Comparative evaluation of three JAK2V617F mutation detection methods

• Published in: American journal of clinical pathology Vol. 128; no. 5; pp. 865 - 874
• Main Authors: FRANTZ, Christine, SEKORA, Donna M, HENLEY, Donald C, HUANG, Chih-Kang, QIULU PAN, QUIGLEY, Neil B, GORMAN, Eric, HUBBARD, Roger A, MIRZA, Imran
• Format: Journal Article
• Language: English
• Published: Chicago, IL American Society of Clinical Pathologists 01.11.2007
• Subjects: Adolescent; Adult; Aged; Aged, 80 and over; Alleles; Amplified Fragment Length Polymorphism Analysis - methods; Biological and medical sciences; Child; DNA Mutational Analysis - methods; Electrophoresis; Female; Humans; Investigative techniques, diagnostic techniques (general aspects); Janus Kinase 2 - blood; Janus Kinase 2 - genetics; Male; Medical sciences; Middle Aged; Mutation; Pathology.
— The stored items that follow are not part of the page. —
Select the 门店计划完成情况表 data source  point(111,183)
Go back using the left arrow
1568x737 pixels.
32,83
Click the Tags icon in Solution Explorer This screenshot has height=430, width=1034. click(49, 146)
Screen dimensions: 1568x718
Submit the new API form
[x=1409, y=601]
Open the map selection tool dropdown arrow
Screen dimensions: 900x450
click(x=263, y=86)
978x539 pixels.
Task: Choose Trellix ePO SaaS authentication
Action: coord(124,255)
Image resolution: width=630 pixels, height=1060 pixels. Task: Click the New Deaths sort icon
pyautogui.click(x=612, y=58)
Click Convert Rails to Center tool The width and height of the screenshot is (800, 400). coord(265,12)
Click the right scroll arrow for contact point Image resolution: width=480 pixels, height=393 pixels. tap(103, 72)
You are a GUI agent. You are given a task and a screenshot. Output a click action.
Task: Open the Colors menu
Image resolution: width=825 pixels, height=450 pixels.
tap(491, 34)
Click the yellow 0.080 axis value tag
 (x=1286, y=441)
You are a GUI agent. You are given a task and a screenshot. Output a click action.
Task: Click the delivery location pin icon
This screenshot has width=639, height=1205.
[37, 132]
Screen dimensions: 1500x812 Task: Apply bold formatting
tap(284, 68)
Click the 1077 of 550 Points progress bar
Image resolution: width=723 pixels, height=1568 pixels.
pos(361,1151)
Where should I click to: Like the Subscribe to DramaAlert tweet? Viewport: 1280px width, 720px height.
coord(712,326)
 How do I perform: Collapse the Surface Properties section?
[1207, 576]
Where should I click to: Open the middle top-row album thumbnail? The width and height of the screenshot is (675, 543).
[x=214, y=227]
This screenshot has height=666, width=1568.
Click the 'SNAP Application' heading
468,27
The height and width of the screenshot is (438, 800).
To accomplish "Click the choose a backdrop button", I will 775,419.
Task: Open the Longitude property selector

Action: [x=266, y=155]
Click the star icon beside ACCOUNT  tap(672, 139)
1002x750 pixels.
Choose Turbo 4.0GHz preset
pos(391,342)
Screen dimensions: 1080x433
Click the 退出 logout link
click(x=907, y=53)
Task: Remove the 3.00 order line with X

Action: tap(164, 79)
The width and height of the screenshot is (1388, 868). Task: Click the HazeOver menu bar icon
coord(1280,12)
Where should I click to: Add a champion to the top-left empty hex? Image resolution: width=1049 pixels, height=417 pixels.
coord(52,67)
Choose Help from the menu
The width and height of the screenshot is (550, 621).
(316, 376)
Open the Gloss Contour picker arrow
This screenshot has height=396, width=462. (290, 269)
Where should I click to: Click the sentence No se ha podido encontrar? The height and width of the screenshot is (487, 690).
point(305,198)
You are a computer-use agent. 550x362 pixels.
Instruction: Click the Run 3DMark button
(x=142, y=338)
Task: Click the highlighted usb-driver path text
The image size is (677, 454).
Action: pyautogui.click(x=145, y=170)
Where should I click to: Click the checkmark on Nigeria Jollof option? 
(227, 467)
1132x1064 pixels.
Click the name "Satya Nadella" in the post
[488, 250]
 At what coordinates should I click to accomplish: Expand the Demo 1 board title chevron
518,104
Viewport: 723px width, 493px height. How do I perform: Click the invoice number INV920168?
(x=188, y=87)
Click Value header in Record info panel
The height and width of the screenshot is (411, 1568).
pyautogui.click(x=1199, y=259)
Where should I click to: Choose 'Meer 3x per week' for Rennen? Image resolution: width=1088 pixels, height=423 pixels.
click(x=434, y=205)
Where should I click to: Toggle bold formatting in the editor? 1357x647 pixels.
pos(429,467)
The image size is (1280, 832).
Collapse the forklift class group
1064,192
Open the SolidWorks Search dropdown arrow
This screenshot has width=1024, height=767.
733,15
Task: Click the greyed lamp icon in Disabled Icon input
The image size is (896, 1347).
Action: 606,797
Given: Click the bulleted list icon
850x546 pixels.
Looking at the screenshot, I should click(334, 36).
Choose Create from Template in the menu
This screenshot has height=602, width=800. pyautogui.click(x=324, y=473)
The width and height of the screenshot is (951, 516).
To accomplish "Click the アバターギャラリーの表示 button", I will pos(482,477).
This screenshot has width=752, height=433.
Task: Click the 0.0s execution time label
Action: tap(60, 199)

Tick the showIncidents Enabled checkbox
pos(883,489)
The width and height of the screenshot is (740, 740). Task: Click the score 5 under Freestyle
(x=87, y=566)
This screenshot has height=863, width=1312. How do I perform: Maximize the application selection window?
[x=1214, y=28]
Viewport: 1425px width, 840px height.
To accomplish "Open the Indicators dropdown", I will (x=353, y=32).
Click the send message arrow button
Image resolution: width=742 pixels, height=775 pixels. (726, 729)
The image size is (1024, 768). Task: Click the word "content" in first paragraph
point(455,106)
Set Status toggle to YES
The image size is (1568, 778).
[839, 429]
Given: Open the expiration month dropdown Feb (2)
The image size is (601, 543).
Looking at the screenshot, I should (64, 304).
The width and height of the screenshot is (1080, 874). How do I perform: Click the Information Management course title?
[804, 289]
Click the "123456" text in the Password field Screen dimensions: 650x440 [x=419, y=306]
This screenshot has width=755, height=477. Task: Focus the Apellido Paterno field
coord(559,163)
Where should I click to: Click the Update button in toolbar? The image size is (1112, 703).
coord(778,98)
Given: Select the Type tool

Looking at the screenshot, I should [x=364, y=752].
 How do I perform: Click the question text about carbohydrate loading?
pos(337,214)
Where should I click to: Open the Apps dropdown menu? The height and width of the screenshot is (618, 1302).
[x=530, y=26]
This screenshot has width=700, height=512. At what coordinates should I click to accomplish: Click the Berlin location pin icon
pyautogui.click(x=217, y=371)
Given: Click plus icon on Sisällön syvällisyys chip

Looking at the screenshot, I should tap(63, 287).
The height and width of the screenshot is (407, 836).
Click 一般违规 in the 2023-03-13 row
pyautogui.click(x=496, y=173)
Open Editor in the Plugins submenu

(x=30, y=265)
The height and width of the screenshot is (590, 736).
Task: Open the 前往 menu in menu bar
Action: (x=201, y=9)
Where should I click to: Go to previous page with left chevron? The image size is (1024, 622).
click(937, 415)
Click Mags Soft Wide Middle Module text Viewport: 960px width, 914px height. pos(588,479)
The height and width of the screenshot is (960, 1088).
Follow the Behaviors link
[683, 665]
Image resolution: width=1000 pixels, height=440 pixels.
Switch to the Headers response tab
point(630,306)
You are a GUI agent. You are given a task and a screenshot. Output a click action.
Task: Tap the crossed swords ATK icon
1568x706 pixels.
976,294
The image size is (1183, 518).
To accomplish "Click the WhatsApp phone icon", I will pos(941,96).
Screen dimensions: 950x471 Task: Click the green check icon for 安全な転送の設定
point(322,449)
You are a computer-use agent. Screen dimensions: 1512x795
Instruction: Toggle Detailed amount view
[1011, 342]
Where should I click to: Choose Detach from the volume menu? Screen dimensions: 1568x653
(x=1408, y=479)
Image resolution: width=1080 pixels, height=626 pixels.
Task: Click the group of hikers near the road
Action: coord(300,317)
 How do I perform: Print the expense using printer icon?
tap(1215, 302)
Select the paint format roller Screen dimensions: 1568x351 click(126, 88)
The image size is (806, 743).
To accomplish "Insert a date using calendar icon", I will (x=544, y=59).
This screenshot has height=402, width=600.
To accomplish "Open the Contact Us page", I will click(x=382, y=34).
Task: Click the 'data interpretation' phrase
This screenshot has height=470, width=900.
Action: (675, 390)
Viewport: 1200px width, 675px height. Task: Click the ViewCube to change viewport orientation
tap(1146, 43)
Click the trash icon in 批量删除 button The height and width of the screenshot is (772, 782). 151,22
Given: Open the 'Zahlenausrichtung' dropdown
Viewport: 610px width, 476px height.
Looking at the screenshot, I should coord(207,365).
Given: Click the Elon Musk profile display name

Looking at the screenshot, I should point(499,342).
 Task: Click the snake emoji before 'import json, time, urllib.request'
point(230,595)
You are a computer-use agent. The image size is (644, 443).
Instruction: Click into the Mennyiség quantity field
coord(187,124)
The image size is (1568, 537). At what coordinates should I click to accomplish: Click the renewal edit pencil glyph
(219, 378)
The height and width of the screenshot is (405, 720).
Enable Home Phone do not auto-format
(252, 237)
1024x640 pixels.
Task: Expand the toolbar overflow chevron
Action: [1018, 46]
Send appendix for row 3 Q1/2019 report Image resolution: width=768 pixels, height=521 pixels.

Cytology. Biochemistry. Spectrometry. Miscellaneous investigative techniques; Polymorphism, Restriction Fragment Length - genetics; Predictive Value of Tests; Reagent Kits, Diagnostic; Reproducibility of Results; Evaluation; Polyacrylamide gel electrophoresis; Enzyme; Capillary electrophoresis; Gel electrophoresis; JAK2 protein tyrosine kinase; Transferases; Method; Polymerase chain reaction; Allele-specific PCR; Allele; Anatomic pathology; JAK2 mutation; Restriction fragment length polymorphism; AS-PCR; Acrylamide polymer; Genetics; Diagnosis; Mutation; Detection; Protein-tyrosine kinase; Comparative study; RFLP
• ISSN: 0002-9173; 1943-7722

The correlation of JAK2V617F with a proportion of chronic myeloproliferative disorders has generated numerous studies focused on the development of molecular-based assays for JAK2V617F detection. The current parallel study comparatively evaluated 3 JAK2V617F molecular detection methods. Genomic DNA from blood or bone marrow was assayed by 3 laboratories using allele-specific polymerase chain reaction (AS-PCR) or kit-based restriction fragment length polymorphism methods, which used polyacrylamide gel or capillary electrophoresis analysis. In addition, samples were sequenced in 2 of the laboratories. Results found 100% concordance among the 3 methods, with analytic sensitivities of 5% for both kit methods and 0.01% for AS-PCR. The kitbased assays detect JAK2V617F with equal sensitivity regardless of analysis method, and, despite greater sensitivity of AS-PCR, all 3 methods yielded 100% concordant results for this 36-sample set. Consistent with other reports, direct sequencing was insufficiently sensitive to serve as an initial diagnostic tool for JAK2V617F detection.